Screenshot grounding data
_ _ _

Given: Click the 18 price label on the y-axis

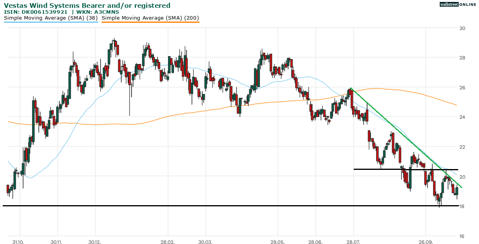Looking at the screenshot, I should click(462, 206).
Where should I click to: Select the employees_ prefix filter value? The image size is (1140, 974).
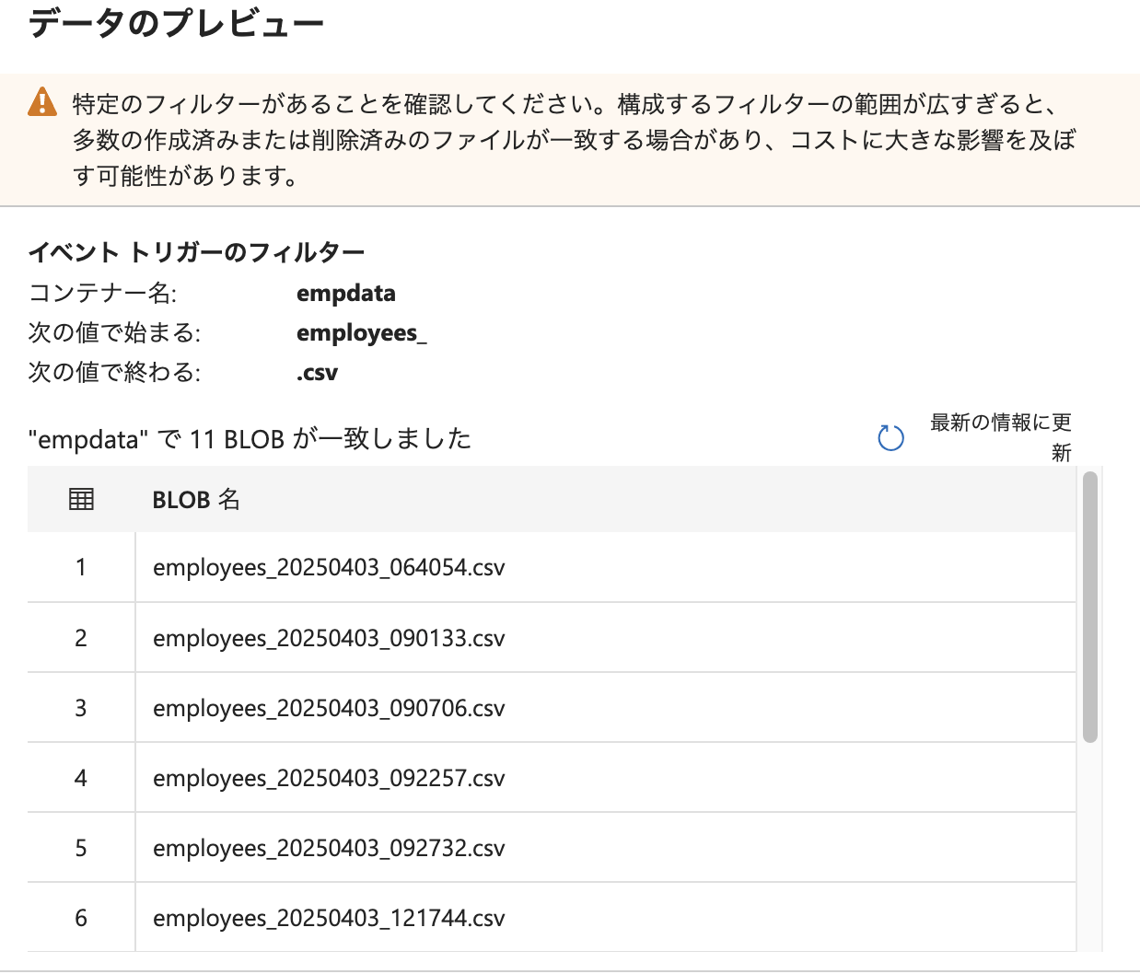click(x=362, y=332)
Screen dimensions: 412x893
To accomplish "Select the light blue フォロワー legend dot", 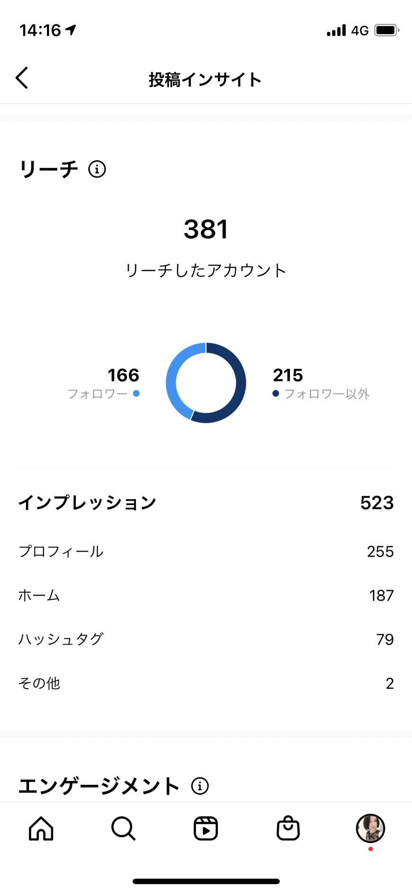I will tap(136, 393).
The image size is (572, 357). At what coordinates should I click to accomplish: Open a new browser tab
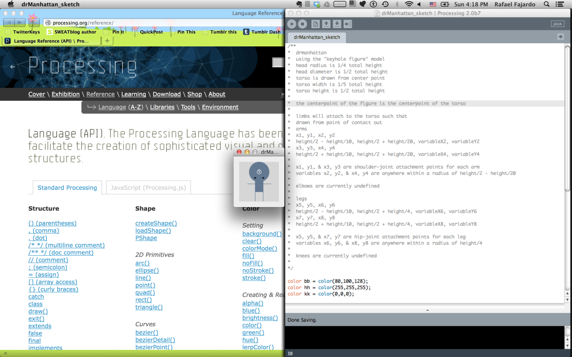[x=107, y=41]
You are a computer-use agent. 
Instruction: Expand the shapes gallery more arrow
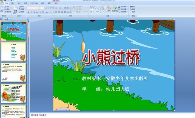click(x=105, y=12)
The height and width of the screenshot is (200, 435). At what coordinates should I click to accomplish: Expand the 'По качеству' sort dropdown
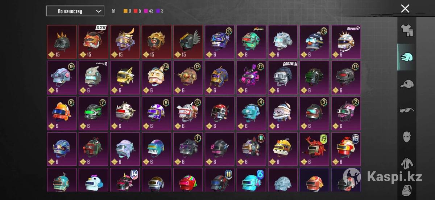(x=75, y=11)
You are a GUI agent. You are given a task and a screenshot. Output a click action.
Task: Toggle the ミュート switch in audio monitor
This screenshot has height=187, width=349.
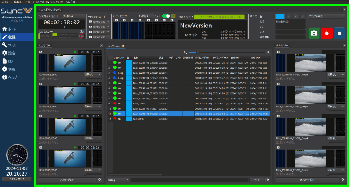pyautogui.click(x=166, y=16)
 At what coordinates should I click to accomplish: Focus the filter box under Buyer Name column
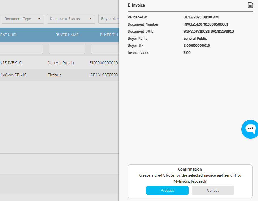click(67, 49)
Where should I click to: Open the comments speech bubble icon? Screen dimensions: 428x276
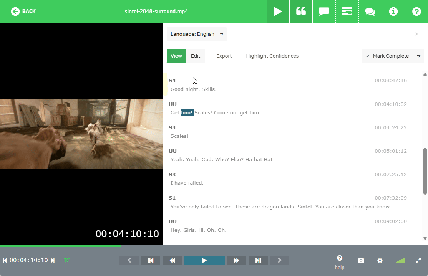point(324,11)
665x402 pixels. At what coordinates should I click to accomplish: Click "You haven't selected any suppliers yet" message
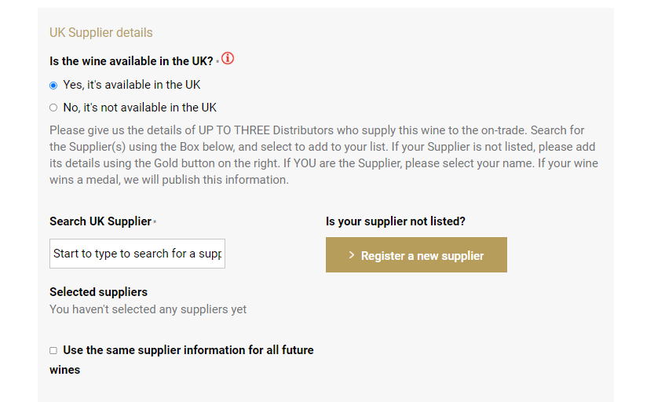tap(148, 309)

_ _ _

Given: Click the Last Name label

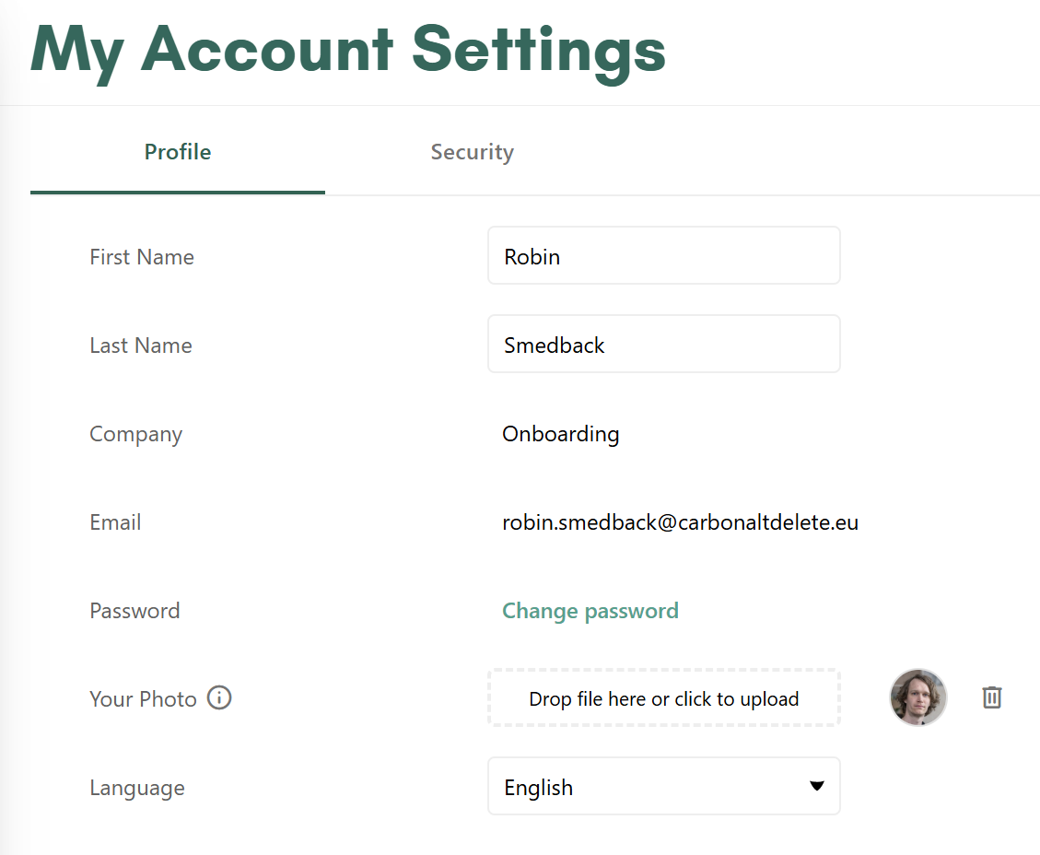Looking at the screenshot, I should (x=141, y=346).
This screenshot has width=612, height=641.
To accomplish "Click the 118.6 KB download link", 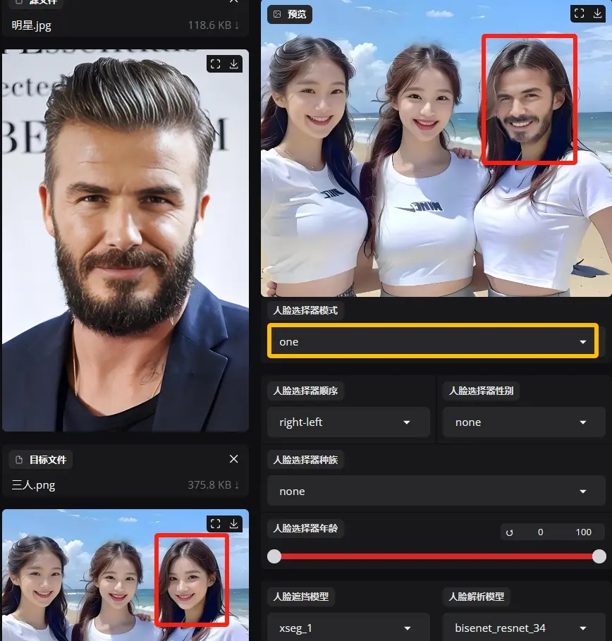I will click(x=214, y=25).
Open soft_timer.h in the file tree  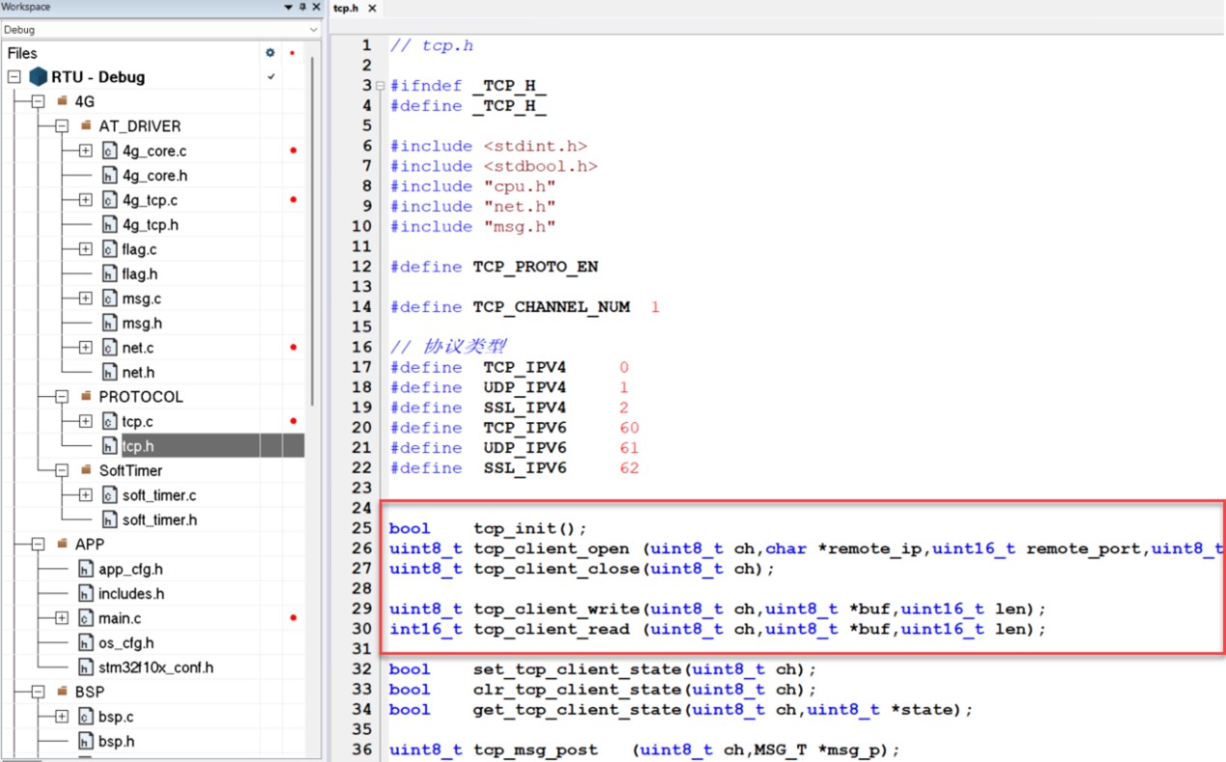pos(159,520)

_ _ _

WORK TO BE COMPLETED: Give only the number of lines above holding "agent".

ANSWER: 2